RECORDS FOR THIS EXERCISE:
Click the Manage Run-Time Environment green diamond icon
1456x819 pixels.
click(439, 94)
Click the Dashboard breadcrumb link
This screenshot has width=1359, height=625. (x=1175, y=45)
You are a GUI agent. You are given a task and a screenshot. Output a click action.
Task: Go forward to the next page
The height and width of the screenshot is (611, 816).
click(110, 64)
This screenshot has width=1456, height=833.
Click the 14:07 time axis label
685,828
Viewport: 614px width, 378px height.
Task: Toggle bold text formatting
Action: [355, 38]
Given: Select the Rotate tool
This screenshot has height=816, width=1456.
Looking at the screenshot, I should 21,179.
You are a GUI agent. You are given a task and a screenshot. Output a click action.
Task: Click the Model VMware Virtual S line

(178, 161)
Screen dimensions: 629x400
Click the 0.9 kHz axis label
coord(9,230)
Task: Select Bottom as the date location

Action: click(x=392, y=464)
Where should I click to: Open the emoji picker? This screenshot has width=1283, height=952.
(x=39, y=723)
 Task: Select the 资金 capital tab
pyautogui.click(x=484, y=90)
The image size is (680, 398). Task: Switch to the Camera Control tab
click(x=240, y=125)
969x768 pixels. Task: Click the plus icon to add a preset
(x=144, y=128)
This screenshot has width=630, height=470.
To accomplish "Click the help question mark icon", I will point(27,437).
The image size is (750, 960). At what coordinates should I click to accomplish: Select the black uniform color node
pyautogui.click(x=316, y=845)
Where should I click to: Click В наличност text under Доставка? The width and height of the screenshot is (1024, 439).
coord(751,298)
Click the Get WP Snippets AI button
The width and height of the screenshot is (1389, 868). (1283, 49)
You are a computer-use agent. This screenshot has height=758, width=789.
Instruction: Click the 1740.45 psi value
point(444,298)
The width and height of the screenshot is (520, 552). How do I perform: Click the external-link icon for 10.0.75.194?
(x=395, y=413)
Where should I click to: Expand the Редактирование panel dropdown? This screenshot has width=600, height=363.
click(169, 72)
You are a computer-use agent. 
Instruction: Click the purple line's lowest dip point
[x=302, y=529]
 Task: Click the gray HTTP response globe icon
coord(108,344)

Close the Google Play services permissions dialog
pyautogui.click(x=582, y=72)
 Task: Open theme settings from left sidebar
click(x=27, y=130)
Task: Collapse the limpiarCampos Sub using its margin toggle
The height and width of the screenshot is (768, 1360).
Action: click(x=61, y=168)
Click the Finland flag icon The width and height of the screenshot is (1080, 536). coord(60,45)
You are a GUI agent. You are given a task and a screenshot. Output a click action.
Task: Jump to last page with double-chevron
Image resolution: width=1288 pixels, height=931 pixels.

REQUIREMENTS: Swap every "GUI agent" in the material above for "screen agent" and write all its lines out again, with nothing else changed.

CORRECT ANSWER:
Click the Manage Run-Time Environment green diamond icon
1456x819 pixels.
click(439, 94)
Click the Dashboard breadcrumb link
This screenshot has width=1359, height=625. (x=1175, y=45)
You are a screen agent. You are given a task and a screenshot. Output a click action.
Task: Go forward to the next page
The height and width of the screenshot is (611, 816).
click(110, 64)
This screenshot has width=1456, height=833.
Click the 14:07 time axis label
685,828
Viewport: 614px width, 378px height.
Task: Toggle bold text formatting
Action: [355, 38]
Given: Select the Rotate tool
This screenshot has height=816, width=1456.
Looking at the screenshot, I should 21,179.
You are a screen agent. You are given a task and a screenshot. Output a click action.
Task: Click the Model VMware Virtual S line

(178, 161)
Screen dimensions: 629x400
Click the 0.9 kHz axis label
coord(9,230)
Task: Select Bottom as the date location

Action: click(x=392, y=464)
Where should I click to: Open the emoji picker? This screenshot has width=1283, height=952.
(x=39, y=723)
 Task: Select the 资金 capital tab
pyautogui.click(x=484, y=90)
The image size is (680, 398). Task: Switch to the Camera Control tab
click(x=240, y=125)
969x768 pixels. Task: Click the plus icon to add a preset
(x=144, y=128)
This screenshot has width=630, height=470.
To accomplish "Click the help question mark icon", I will point(27,437).
The image size is (750, 960). At what coordinates should I click to accomplish: Select the black uniform color node
pyautogui.click(x=316, y=845)
Where should I click to: Click В наличност text under Доставка? The width and height of the screenshot is (1024, 439).
coord(751,298)
Click the Get WP Snippets AI button
The width and height of the screenshot is (1389, 868). (1283, 49)
You are a computer-use agent. This screenshot has height=758, width=789.
Instruction: Click the 1740.45 psi value
point(444,298)
The width and height of the screenshot is (520, 552). How do I perform: Click the external-link icon for 10.0.75.194?
(x=395, y=413)
Where should I click to: Expand the Редактирование panel dropdown? This screenshot has width=600, height=363.
click(169, 72)
You are a computer-use agent. 
Instruction: Click the purple line's lowest dip point
[x=302, y=529]
 Task: Click the gray HTTP response globe icon
coord(108,344)

Close the Google Play services permissions dialog
pyautogui.click(x=582, y=72)
 Task: Open theme settings from left sidebar
click(x=27, y=130)
Task: Collapse the limpiarCampos Sub using its margin toggle
The height and width of the screenshot is (768, 1360).
Action: click(x=61, y=168)
Click the Finland flag icon The width and height of the screenshot is (1080, 536). coord(60,45)
You are a screen agent. You are given a task and a screenshot. Output a click action.
Task: Jump to last page with double-chevron
Image resolution: width=1288 pixels, height=931 pixels.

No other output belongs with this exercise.